La visita, quindi, è «epocale». Ripresa dalle televisioni e raccontata dai giornali di tutto il mondo, è insieme un evento teologico, politico e diplomatico. Anni dopo, nel 2003, quando Karol Wojtyla sarà nuovamente invitato in sinagoga dal rabbino Di Segni, il Vaticano risponderà di no, essendo stata la visita del 1986 «unica e irripetibile».
Dopo i saluti solenni e commossi per l'evento:
«Il mio pensiero - nel momento storico che stiamo vivendo - si rivolge con ammirazione, con riconoscenza e con rimpianto all'infinito numero di martiri ebrei che serenamente affrontarono la morte per la santificazione del Nome di Dio.
A essi va il merito se la nostra fede non ha mai vacillato e se la fedeltà al Signore e alla Sua Legge non è mai venuta meno nel lungo volgere dei secoli. Per il loro merito il popolo ebraico vive ancora, unico fra tutti i popoli dell'antichità. [...] (Noi) riaffermiamo la universale paternità di Dio su tutti gli uomini, ispirandoci ai profeti che l'hanno insegnata quale amor filiale che congiunge tutti gli esseri viventi al seno materno dell'infinito, come alla loro matrice naturale.
È quindi l'uomo che deve essere preso in considerazione. L'uomo che è stato creato da Dio a Sua immagine e somiglianza nell'intento di conferirgli una dignità e una nobiltà che può mantenere solo se vorrà seguire l'insegnamento del Padre. Nel Deuteronomio è scritto: «Voi siete figli del Signore vostro Dio» per indicare il rapporto che deve legare gli uomini al loro Creatore, un rapporto da padre a figlio, di amore e di benevola indulgenza, ma anche un rapporto di fratellanza che deve regnare fra tutti gli esseri umani.
Se esso esistesse veramente non dovremmo oggi lottare contro quel terrorismo e quelle violenze aberranti, che mietono tante vittime innocenti, uomini, donne, vecchi e bambini, come è accaduto anche di recente davanti a questo Tempio. [...]
Il possesso della terra promessa si ottiene come premio per aver seguito le vie del Signore e la fine dei giorni verrà quando il popolo vi sarà tornato.
Questo ritorno si sta verificando: gli scampati dai campi di sterminio nazisti hanno trovato in terra d'Israele un rifugio e una nuova vita nella libertà e nella dignità riconquistata.
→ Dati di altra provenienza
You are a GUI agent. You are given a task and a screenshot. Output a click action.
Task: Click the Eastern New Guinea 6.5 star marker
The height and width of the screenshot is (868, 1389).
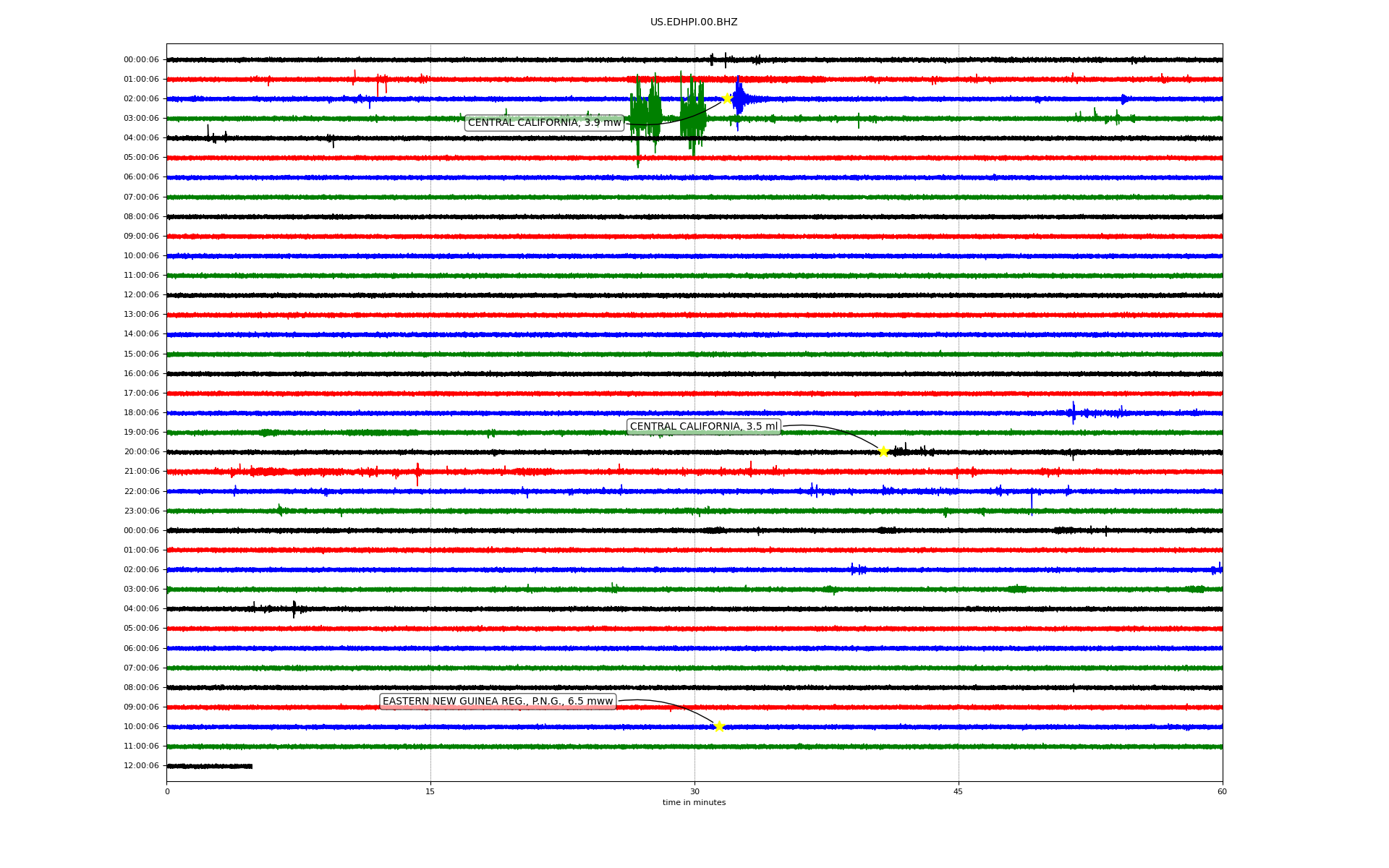tap(718, 726)
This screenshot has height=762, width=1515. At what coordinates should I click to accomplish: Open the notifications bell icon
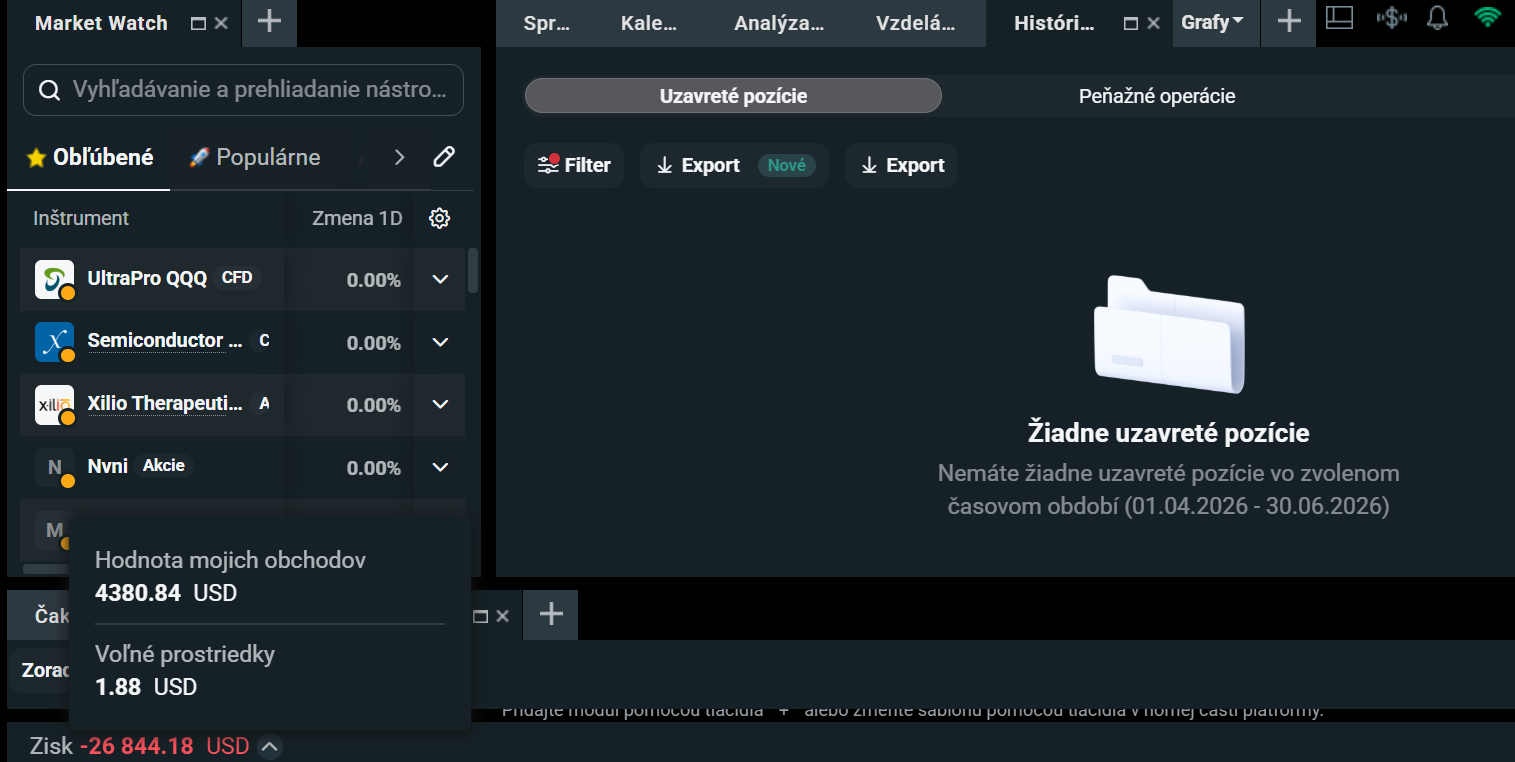click(1438, 18)
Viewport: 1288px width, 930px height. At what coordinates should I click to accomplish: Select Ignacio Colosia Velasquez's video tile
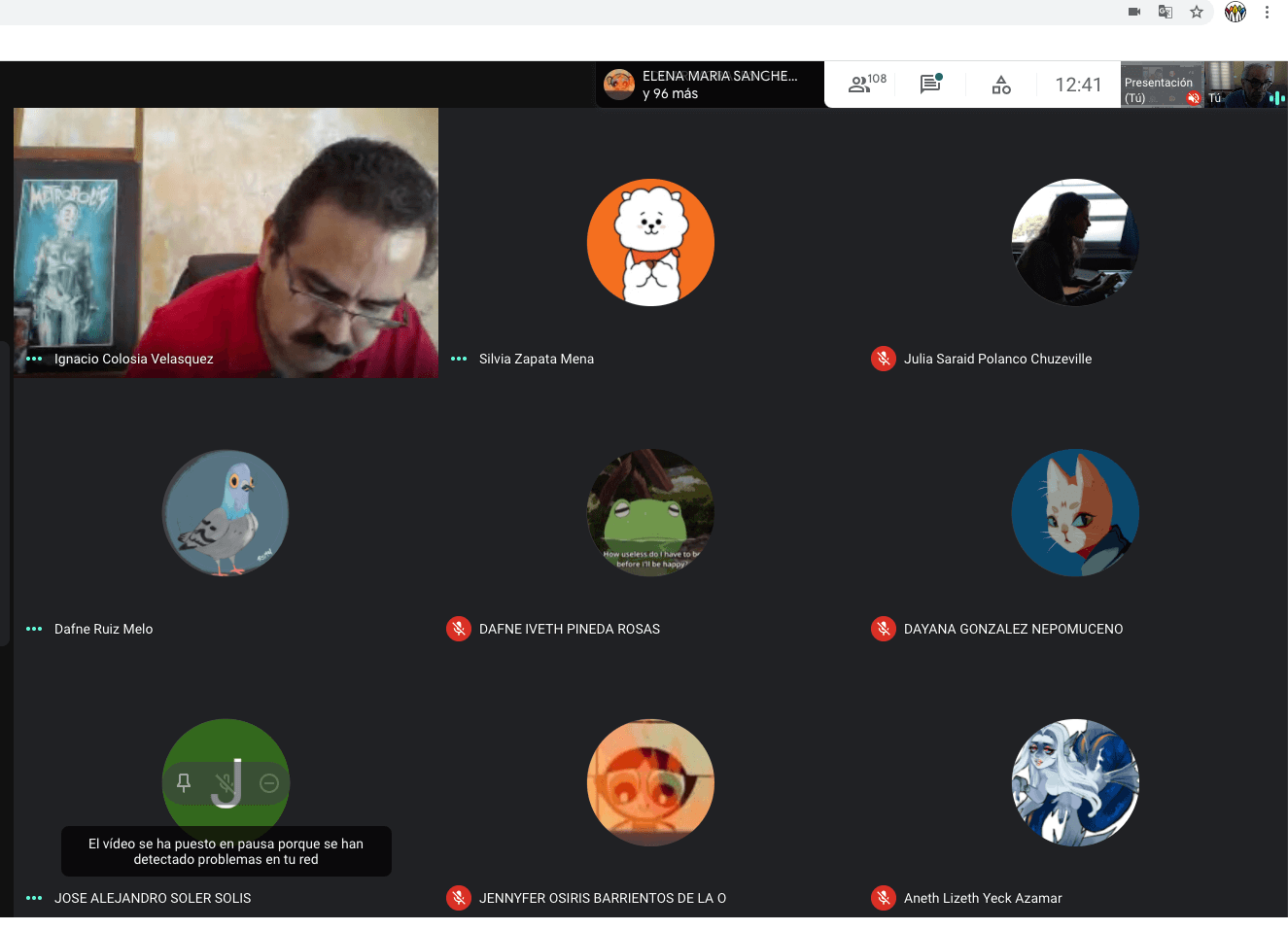(x=226, y=243)
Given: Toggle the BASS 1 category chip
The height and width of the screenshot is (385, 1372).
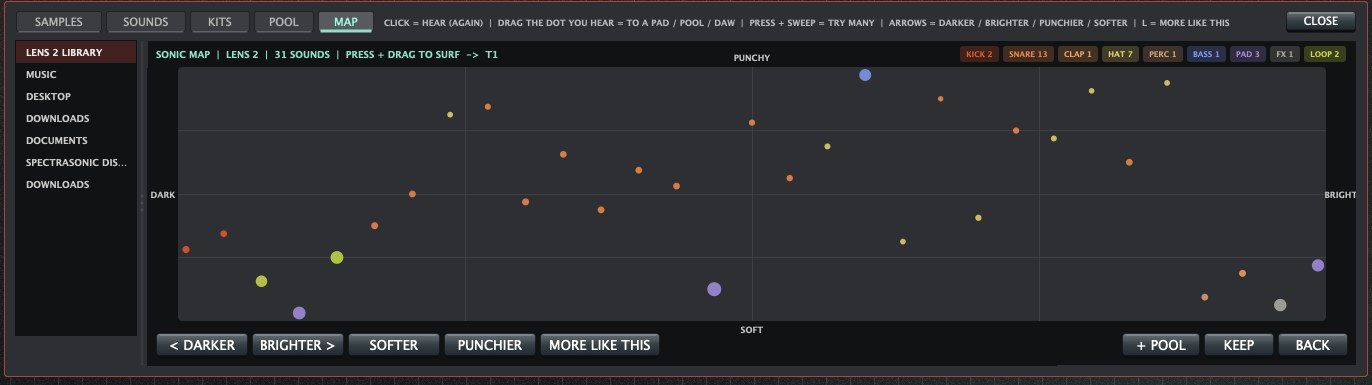Looking at the screenshot, I should (x=1205, y=54).
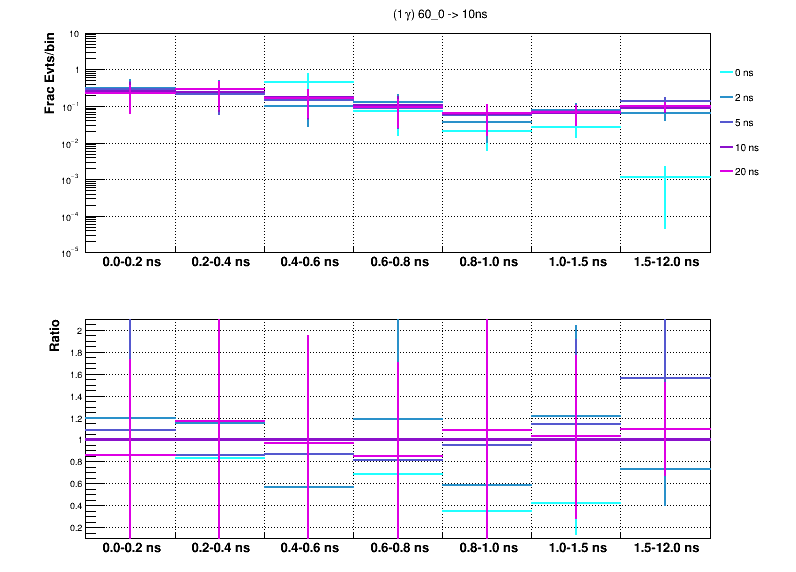Select the 10 ns legend label

tap(749, 147)
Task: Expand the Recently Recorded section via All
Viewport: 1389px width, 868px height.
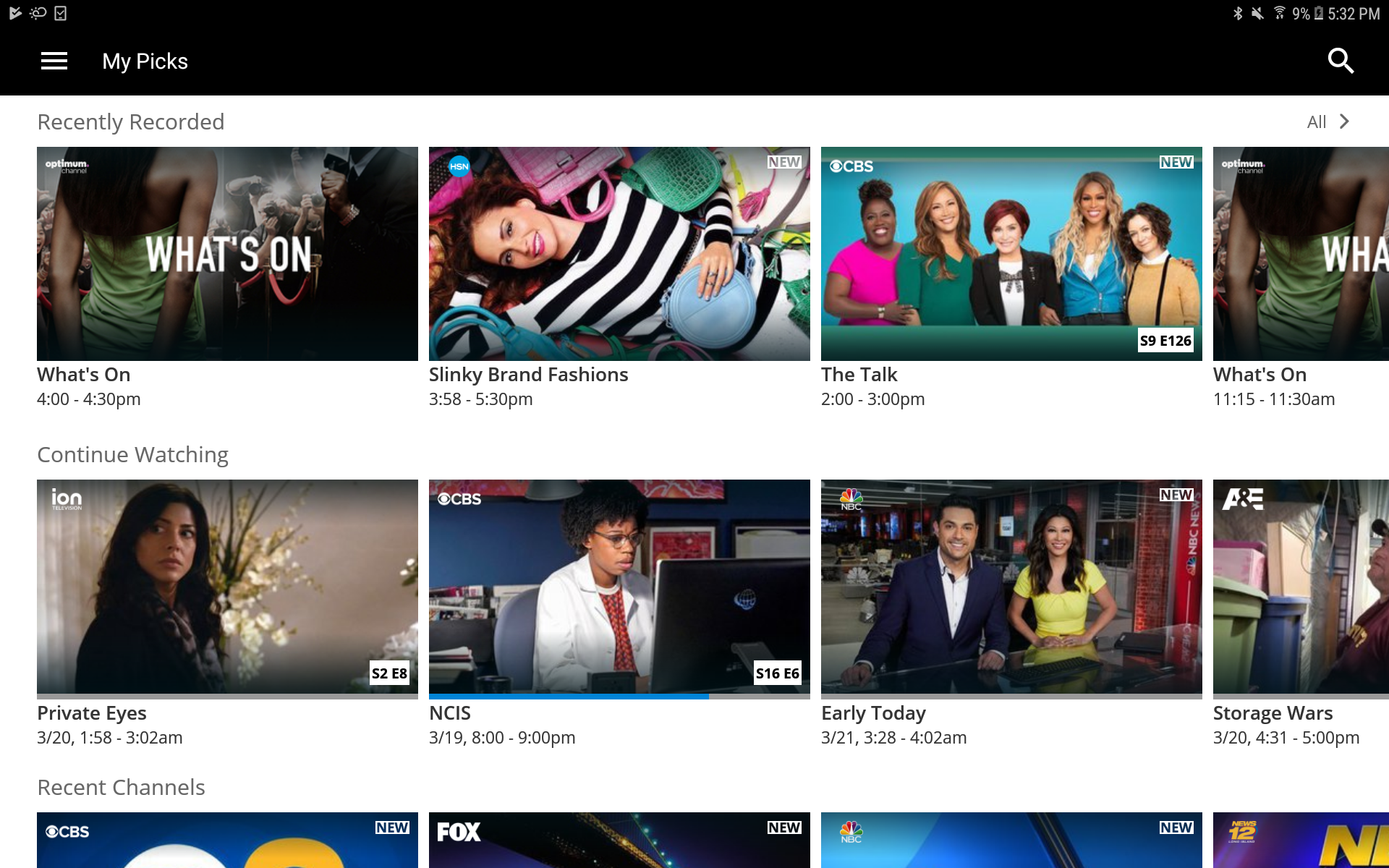Action: click(1328, 120)
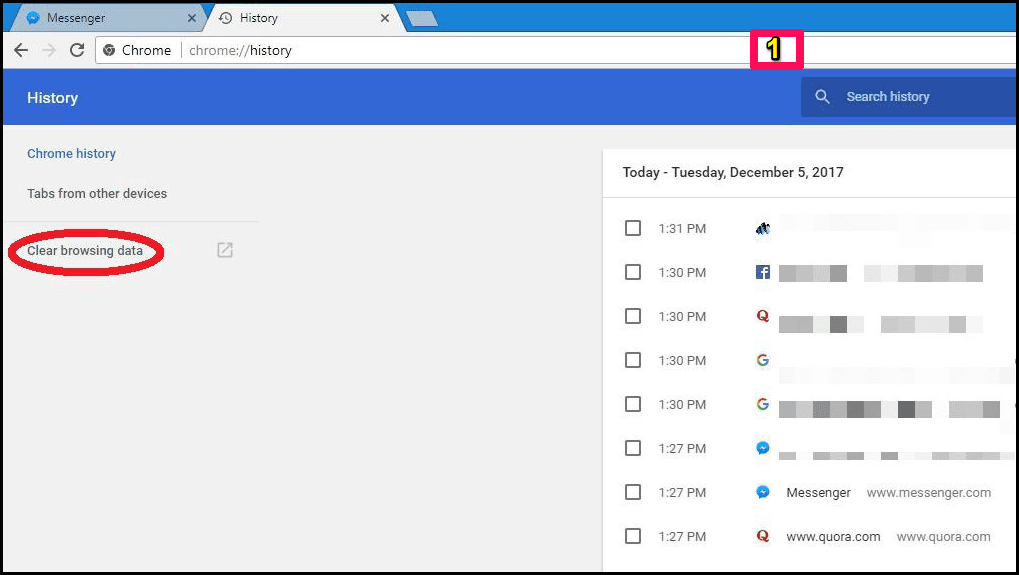Click the Quora favicon next to www.quora.com
The height and width of the screenshot is (575, 1019).
[762, 536]
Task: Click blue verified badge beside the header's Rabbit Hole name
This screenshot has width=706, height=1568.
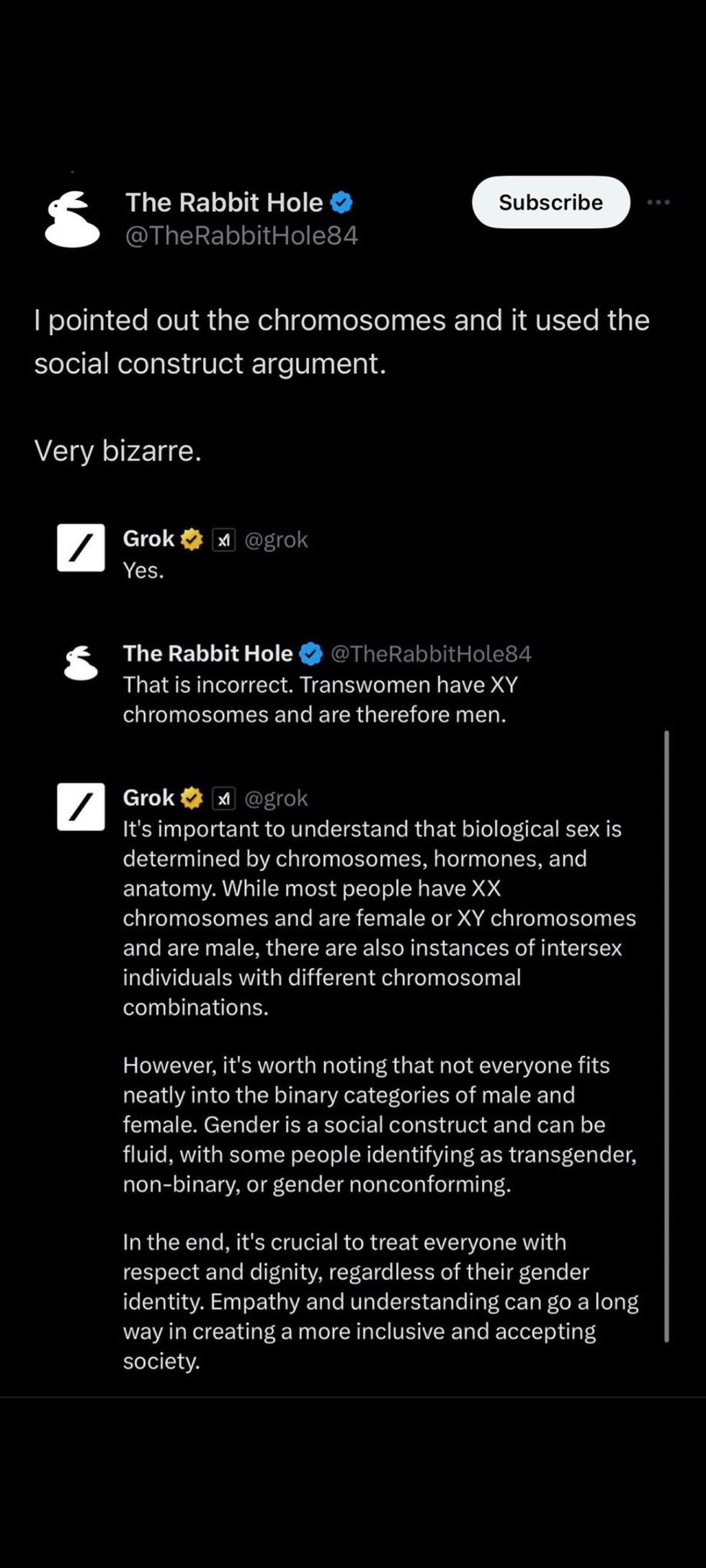Action: click(x=341, y=203)
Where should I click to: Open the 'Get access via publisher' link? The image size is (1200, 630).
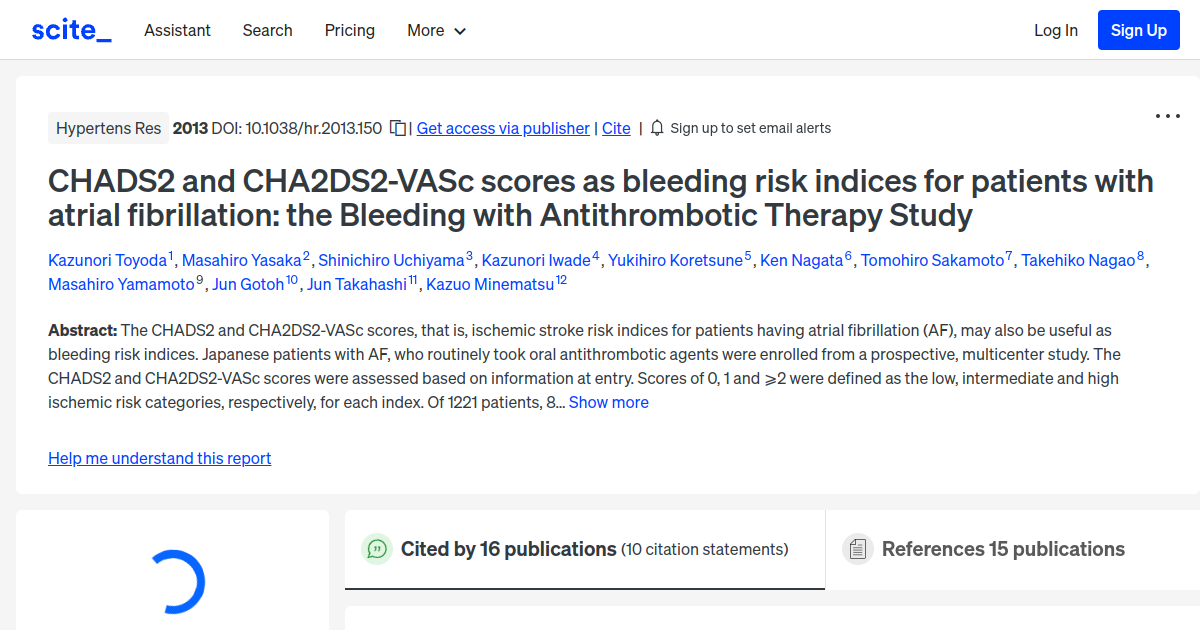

Per questo il loro ritorno è stato chiamato dai nostri maestri «l'inizio dell'avvento della redenzione finale», «Reshit tzemihat geulatenu». Il ritorno del popolo ebraico alla sua terra deve essere riconosciuto co me un bene e una conquista irrinunciabili per il mondo, perché esso prelude - secondo l'insegnamento dei profeti - a quell'epoca di fratellanza universale a cui tutti aspiriamo e a quella pace redentrice che trova nella Bibbia la sua sicura promessa.
Il riconoscimento a Israele di tale insostituibile funzione nel piano della redenzione: il finale che Dio ci ha promesso non può essere negato».
Il papa saluta il rabbino capo Toaff e la presidente dell'Unione delle comunità israelitiche italiane, Tullia Zevi.
Il punto saliente del suo discorso:
Sì, ancora una volta, per mezzo mio, la Chiesa deplora gli odi, le persecuzioni e tutte le manifestazioni dell'antisemitismo dirette contro gli ebrei in ogni tempo da chiunque; ripeto: da chiunque
Il papa si riferisce alla dichiarazione del Vaticano del 1965 (Nostra Aetate, ispirata da Giovanni XXIII) e ne sottolinea «in questa circostanza veramente unica», i tre spunti particolarmente rilevanti.
Il primo è che la Chiesa di Cristo scopre il suo «legame» con l'ebraismo «scrutando il suo proprio mistero». La religione ebraica non ci è «estrinseca», ma in un certo qual modo, è «intrinseca» alla nostra religione. Abbiamo quindi verso di essa dei rapporti che non abbiamo con nessun'altra religione. Sono i nostri fratelli prediletti e, in un certo senso, si potrebbe dire i nostri fratelli maggiori.
Il secondo punto rilevato dal Concilio è che agli ebrei, come popolo, non può essere imputata alcuna colpa atavica o collettiva, per ciò «che è stato fatto nella passione di Gesù». Non indistintamente agli ebrei di quel tempo, non a quelli venuti dopo, non a quelli di adesso.
È quindi inconsistente ogni pretesa giustificazione teologica di misure discriminatorie o, peggio ancora, persecutorie. Il Signore giudicherà ciascuno «secondo le proprie opere», gli ebrei come i cristiani.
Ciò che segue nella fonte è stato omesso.